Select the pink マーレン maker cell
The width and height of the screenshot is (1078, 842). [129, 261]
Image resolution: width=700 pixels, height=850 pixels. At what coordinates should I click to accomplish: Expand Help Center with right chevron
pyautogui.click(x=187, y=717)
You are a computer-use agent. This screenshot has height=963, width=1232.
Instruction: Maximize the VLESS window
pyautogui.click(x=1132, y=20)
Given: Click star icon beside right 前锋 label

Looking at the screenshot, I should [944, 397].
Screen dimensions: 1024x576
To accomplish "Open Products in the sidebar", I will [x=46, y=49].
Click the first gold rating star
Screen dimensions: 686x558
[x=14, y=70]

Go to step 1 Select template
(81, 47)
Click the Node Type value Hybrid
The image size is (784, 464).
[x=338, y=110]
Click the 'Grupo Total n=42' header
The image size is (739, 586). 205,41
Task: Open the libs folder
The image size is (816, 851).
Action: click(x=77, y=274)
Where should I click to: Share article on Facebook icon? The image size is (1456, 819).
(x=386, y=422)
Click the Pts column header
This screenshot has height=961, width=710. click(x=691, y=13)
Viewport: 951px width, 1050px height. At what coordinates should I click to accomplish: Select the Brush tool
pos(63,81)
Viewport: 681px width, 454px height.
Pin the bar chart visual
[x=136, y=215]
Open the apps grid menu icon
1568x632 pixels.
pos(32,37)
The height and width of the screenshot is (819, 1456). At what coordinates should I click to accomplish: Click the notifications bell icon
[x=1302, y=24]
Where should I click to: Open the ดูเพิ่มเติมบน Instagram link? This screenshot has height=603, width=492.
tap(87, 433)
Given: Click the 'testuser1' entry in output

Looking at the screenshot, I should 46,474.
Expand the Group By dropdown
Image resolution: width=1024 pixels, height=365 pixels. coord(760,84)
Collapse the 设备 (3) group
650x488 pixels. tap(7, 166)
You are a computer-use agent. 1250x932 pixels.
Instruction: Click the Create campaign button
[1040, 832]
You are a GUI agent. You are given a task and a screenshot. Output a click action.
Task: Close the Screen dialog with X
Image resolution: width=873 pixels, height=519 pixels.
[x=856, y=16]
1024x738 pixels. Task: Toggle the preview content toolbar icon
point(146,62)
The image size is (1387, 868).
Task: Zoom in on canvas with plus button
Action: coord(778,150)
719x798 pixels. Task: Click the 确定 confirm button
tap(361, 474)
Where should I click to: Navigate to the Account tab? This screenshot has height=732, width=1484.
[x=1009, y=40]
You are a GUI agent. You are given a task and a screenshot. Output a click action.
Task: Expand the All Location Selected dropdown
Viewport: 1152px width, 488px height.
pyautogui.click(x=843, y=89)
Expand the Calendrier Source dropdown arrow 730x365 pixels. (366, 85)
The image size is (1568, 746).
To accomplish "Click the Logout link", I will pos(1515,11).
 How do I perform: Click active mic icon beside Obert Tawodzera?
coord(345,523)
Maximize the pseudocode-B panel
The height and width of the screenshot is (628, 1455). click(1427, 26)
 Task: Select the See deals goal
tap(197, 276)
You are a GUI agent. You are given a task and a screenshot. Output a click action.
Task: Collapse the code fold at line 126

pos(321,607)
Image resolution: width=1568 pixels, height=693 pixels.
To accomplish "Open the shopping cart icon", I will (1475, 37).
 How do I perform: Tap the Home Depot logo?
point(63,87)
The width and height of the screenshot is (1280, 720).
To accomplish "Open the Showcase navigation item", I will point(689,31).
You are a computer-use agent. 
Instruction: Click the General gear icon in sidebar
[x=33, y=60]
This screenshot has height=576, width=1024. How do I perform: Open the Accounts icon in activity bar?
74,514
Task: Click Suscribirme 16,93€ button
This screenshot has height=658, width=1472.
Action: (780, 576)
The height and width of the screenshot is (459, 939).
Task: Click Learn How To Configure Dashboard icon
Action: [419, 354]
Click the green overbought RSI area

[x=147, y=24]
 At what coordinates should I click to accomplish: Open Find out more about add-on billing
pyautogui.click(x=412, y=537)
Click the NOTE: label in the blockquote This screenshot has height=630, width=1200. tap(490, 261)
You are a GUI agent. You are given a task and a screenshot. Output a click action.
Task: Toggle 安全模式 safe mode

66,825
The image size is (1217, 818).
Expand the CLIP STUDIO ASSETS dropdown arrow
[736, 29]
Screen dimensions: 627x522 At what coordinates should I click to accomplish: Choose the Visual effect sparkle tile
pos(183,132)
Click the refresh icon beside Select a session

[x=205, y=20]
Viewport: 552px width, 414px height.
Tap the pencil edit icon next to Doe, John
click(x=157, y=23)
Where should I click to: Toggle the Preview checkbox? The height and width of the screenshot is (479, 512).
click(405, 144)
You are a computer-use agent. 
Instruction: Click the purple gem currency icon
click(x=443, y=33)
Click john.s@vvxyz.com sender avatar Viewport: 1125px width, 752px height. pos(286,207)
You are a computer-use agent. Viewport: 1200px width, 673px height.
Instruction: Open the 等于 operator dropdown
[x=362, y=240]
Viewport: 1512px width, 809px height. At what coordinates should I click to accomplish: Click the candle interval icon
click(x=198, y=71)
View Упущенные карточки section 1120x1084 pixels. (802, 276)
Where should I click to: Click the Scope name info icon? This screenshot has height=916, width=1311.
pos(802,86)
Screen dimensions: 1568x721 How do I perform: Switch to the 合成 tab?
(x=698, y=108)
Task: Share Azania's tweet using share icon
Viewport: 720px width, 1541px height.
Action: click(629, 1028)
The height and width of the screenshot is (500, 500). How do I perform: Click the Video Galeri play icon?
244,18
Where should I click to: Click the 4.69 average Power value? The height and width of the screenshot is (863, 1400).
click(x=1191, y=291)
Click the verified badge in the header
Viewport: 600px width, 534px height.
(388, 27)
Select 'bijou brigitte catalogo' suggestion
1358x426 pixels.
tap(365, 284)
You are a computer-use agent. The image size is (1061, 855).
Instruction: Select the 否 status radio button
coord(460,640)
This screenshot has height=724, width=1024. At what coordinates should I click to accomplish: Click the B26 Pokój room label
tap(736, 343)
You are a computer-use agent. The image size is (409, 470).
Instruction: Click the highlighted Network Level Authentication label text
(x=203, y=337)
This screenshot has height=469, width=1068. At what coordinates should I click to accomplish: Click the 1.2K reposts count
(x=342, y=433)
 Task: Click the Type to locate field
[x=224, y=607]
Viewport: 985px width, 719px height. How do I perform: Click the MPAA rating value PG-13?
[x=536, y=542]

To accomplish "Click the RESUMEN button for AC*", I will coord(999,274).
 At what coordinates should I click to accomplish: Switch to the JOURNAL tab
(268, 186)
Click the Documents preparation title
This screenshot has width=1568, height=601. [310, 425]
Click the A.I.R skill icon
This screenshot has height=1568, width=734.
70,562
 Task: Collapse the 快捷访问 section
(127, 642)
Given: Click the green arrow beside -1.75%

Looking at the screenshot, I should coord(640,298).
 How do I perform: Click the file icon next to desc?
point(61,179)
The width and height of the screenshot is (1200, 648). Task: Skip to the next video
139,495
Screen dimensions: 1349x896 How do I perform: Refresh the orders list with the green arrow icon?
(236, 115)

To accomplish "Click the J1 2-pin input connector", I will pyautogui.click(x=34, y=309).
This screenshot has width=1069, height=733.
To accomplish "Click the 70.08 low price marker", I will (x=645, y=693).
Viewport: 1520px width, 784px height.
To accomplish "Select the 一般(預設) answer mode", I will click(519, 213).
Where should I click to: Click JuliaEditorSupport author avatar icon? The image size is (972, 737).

| What is being asked |
Your answer should consist of all lines in the listing above that contain "computer".

| Your solution |
You are a computer-use agent. This screenshot has height=963, width=1232.
You are a computer-use agent. 1250x932 pixels.
You are a computer-use agent. 
You are a computer-use agent. 
You are a computer-use agent. Viewport: 1200px width, 673px height.
You are a computer-use agent. The image size is (1061, 855).
You are a computer-use agent. The image size is (409, 470).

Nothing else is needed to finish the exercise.